What is needed:
Please work out how many lines of this material include "refresh", and answer with that number by itself.

Data for review:
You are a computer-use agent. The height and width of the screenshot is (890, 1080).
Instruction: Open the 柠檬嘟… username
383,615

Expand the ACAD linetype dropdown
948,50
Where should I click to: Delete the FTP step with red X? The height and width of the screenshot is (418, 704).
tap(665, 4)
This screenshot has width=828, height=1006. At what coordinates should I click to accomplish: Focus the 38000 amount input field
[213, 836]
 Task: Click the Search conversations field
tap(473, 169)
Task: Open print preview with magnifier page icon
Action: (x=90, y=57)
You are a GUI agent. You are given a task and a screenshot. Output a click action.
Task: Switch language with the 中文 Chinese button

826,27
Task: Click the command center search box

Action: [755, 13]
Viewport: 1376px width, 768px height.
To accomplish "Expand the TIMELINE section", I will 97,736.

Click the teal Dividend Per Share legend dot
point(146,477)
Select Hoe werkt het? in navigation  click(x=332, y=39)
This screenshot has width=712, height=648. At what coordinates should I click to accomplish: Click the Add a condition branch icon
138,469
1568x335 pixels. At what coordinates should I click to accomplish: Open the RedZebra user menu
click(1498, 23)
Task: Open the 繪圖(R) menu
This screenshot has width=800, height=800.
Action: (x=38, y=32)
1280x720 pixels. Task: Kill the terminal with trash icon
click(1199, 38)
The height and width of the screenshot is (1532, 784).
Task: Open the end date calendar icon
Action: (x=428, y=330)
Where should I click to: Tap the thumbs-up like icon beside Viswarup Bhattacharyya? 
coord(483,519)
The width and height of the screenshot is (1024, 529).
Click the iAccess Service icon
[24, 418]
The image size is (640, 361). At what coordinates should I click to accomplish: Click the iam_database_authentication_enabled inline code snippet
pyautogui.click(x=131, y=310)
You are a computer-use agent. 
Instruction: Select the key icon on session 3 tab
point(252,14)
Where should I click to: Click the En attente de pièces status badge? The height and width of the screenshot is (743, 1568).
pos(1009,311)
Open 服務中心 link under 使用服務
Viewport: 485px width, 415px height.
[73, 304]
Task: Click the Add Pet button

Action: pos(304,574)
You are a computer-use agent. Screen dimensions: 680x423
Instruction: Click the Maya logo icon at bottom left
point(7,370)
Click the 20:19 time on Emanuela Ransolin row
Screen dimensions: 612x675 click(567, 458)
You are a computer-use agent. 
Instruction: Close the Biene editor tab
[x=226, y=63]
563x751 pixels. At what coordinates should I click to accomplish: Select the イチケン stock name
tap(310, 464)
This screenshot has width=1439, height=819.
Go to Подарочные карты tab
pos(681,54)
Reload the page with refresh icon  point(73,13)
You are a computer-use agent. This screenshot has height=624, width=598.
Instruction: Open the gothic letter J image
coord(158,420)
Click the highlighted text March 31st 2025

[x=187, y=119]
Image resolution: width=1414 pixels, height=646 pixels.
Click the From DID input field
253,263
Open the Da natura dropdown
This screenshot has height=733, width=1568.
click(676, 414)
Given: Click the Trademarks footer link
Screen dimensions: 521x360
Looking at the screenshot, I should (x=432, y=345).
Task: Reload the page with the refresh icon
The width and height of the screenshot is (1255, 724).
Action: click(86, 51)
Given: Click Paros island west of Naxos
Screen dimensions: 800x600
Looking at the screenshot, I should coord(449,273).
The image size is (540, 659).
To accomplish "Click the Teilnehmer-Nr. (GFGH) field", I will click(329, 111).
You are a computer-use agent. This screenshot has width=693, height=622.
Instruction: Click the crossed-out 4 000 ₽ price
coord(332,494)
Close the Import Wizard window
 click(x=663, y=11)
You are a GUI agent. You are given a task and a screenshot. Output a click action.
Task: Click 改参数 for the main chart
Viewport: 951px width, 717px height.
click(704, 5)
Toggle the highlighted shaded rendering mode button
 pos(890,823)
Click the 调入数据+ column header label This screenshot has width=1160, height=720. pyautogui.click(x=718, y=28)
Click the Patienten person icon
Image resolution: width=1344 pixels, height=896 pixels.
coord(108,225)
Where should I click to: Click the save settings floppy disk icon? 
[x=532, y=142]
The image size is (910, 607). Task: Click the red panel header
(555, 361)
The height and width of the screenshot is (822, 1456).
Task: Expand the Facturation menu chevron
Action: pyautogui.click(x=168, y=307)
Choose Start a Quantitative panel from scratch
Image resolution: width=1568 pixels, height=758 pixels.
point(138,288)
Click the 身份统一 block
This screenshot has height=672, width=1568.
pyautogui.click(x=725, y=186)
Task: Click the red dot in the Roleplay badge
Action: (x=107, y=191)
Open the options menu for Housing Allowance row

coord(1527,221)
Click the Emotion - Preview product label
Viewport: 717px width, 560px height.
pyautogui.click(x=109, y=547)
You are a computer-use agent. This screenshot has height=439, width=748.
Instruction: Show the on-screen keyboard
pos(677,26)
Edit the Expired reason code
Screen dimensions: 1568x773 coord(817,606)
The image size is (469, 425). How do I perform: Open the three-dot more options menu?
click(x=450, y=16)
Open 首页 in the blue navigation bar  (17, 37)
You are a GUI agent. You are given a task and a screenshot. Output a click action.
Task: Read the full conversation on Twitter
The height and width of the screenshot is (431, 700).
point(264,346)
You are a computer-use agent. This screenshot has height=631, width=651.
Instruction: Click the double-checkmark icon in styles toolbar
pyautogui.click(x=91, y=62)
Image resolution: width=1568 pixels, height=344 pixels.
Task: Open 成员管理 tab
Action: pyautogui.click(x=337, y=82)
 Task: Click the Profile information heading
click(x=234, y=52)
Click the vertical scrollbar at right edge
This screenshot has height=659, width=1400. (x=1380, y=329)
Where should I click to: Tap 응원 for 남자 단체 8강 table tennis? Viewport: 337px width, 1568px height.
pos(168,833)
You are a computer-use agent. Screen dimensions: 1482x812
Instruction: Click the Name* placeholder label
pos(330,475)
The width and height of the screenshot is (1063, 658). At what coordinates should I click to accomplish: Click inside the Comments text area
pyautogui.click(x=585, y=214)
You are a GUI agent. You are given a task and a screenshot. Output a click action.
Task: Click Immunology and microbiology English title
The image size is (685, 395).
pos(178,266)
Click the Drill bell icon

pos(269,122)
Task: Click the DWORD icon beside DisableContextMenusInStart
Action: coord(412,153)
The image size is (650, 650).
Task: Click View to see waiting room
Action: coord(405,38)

Answer space:
2